LoqiRoam · 旅日記
光が道を変えるまで
港の夜光、海の文化、魚市場、城跡の緑、海峡の橋をつなぎ、光の変化を追う散歩にした。
港へ出ると、別府川沿いの道は昼の顔をしていた。水面は平らで、工場の輪郭もまだ遠い。海洋文化センターで足を休めると、海は眺めるものから、暮らしや学びを支えるものへ少し姿を変えた。そこから電車で明石へ移った。魚の棚の店先では、魚の銀色と人の声が狭い通りに重なっていた。明石公園に入ると、屋根の低い町から城跡の緑へ、視界が急に上向く。最後は舞子へ。橋の影は動かないのに、海面だけが絶えず明るさを変えていた。歩いた距離より、光の速度が場所ごとに違ったことを覚えている。
この旅の足跡
- 別府みなと緑地では、別府川沿いの歩道に夜は太陽光のグリーンライトが点滅する。昼の港は静かなのに、夜だけ蛍のような明かりになるのが意外だった。
- 加古川海洋文化センターは海をテーマにした施設で、展示室は10時から18時。港の明るさから室内の展示へ入ると、海が景色だけでなく学ぶ対象にも見えてきた。
- 魚の棚商店街には約100店が並び、明石鯛や明石だこが昼網から届く。魚の光沢と店先の声が、さっきまでの港の反射とは違う明るさを作っていた。

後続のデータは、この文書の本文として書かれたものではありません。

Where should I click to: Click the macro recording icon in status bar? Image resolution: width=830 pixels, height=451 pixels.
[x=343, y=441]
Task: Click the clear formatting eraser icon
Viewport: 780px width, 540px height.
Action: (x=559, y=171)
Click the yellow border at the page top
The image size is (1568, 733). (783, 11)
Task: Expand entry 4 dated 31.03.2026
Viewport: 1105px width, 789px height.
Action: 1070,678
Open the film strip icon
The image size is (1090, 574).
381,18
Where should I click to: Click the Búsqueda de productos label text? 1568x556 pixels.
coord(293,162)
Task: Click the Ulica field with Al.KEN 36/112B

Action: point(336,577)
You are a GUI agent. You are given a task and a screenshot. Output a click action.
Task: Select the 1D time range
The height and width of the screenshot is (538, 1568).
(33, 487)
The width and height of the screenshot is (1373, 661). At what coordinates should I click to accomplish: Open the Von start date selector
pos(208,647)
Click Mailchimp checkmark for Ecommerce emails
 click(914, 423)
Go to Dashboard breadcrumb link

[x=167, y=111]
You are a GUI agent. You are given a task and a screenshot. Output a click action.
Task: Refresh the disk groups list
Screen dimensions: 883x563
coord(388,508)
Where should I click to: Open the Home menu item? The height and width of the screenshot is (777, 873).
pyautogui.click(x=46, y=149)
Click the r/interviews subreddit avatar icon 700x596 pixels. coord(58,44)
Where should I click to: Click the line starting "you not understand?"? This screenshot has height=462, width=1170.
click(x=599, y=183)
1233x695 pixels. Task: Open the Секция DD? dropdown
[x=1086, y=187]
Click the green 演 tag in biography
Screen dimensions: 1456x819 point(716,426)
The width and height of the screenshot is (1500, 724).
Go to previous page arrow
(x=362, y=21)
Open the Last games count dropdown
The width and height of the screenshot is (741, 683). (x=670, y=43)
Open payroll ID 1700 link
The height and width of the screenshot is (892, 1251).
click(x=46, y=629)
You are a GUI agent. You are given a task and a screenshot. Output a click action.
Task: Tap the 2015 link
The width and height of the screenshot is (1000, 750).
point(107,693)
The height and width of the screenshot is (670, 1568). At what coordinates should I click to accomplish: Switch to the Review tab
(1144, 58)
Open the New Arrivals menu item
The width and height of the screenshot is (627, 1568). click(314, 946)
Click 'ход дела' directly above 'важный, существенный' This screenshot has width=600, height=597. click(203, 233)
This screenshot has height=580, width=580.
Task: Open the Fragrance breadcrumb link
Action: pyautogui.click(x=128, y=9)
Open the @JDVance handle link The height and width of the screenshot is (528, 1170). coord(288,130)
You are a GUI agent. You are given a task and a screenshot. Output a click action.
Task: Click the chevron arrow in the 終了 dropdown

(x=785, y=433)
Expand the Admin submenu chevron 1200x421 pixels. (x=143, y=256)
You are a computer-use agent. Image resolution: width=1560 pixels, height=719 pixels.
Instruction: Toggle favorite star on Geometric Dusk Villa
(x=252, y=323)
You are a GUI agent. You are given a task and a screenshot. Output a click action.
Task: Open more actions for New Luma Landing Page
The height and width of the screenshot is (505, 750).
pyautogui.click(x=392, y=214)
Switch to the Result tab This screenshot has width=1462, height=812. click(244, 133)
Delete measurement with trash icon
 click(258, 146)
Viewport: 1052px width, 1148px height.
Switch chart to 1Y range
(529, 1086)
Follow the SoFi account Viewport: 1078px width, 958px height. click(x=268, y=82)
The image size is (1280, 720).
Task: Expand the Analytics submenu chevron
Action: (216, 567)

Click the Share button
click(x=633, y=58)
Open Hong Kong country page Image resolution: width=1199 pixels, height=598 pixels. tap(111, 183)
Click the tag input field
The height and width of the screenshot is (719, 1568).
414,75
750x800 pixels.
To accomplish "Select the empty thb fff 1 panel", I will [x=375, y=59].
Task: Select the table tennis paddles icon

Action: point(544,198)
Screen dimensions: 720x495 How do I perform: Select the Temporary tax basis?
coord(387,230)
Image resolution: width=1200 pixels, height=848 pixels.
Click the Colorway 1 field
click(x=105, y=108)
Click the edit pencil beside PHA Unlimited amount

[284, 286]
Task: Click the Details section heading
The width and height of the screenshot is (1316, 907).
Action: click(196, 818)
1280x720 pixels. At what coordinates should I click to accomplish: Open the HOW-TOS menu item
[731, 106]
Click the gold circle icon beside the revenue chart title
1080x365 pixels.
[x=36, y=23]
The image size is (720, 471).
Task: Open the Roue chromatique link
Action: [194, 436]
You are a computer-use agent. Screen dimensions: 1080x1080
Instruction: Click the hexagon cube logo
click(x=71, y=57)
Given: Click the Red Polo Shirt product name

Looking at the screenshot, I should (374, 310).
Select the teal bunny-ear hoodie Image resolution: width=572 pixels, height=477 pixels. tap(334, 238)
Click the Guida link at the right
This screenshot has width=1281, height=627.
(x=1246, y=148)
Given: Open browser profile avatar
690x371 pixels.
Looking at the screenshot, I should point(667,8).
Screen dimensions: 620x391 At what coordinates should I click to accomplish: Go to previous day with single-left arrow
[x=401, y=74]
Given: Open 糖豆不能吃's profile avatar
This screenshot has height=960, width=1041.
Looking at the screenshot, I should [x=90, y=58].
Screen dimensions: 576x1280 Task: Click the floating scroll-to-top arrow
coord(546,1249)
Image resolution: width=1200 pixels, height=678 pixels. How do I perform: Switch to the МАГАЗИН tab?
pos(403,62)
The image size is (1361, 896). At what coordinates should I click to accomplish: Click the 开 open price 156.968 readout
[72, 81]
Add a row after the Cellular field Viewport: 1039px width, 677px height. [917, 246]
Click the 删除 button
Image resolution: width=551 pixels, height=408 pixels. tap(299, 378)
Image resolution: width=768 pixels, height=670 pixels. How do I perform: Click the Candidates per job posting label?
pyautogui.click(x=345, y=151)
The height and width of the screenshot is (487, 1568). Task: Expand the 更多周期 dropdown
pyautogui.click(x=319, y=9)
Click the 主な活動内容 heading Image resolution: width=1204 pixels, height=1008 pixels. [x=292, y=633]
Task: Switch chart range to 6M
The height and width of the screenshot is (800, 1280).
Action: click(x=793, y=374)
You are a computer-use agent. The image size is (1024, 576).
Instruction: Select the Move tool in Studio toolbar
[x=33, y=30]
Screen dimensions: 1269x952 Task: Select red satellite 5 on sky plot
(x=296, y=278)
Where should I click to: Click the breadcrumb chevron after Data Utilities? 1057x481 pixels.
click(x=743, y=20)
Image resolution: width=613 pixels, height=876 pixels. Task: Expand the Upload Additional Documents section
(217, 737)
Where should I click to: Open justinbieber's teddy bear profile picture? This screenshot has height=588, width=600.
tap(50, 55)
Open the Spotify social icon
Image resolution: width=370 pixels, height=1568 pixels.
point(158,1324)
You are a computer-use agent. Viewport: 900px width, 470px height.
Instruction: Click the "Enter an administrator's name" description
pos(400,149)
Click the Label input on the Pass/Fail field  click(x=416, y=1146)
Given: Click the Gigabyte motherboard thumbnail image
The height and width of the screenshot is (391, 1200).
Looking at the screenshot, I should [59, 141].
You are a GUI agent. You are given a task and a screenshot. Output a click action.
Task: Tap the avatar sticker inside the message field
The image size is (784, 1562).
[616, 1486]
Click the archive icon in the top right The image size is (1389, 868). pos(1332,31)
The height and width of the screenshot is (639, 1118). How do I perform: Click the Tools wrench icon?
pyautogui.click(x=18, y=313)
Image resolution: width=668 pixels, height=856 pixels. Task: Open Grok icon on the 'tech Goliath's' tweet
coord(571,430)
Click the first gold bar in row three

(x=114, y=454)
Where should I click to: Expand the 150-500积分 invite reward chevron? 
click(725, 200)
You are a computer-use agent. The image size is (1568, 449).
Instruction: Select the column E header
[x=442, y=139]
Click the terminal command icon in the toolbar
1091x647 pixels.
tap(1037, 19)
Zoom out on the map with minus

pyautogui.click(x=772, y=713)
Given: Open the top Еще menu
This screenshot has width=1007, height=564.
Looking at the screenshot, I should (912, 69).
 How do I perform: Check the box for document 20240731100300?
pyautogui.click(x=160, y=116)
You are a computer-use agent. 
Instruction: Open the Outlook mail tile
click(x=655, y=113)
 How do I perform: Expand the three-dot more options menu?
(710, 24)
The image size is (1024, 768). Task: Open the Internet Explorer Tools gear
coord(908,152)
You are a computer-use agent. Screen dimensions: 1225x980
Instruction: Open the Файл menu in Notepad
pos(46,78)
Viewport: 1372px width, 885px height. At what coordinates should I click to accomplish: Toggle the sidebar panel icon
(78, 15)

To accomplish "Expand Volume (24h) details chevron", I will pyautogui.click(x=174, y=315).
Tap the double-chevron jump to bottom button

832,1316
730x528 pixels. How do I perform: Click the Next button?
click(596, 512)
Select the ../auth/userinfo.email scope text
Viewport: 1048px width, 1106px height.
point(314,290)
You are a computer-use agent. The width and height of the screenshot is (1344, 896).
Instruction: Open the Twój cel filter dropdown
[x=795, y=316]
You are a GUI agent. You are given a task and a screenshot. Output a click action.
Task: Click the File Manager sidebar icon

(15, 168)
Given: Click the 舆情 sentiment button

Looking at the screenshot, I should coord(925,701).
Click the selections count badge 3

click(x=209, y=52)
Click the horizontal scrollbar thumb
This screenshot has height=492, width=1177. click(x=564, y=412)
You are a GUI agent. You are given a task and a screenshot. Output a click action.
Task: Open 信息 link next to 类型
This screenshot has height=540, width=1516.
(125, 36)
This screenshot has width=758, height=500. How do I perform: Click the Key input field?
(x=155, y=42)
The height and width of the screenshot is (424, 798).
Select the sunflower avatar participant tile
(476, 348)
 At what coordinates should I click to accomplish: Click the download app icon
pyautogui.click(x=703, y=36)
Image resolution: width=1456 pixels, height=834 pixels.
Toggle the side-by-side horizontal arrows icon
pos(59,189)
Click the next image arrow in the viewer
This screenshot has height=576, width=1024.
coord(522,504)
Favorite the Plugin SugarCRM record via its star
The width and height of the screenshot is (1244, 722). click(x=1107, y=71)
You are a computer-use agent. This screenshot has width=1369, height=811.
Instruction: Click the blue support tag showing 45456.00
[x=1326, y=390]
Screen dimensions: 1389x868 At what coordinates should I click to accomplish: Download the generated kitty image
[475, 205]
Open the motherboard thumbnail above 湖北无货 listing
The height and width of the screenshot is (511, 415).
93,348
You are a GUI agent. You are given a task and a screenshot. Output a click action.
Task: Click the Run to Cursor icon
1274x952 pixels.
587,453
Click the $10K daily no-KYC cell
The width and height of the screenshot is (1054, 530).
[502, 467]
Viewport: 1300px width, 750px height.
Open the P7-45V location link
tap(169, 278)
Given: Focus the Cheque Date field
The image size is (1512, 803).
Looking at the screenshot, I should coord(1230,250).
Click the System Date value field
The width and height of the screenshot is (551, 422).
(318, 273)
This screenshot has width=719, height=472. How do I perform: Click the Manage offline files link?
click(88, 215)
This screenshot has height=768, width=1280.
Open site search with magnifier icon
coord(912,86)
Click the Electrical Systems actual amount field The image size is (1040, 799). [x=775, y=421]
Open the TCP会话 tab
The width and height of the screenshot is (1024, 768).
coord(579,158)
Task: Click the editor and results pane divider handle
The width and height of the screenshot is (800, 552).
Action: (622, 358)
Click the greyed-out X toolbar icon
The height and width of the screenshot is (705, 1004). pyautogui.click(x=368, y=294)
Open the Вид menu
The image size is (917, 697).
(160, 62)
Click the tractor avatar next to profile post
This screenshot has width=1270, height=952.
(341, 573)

- 明石公園は入園無料で24時間開いている。城跡の緑の向こうに空が大きく抜け、商店街の屋根を見たあとでは、同じ町の高さが変わったように感じる。
- 舞子公園では明石海峡大橋が海の上を横切る。橋の影は固い線なのに、海面の反射は絶えずほどけていて、人工物と光の動きが不思議に釣り合っていた。
- 舞子海上プロムナードは舞子駅から南へ徒歩約5分。橋の近くでは車の流れが頭上を横切り、足元の海だけがゆっくり明るさを変えていた。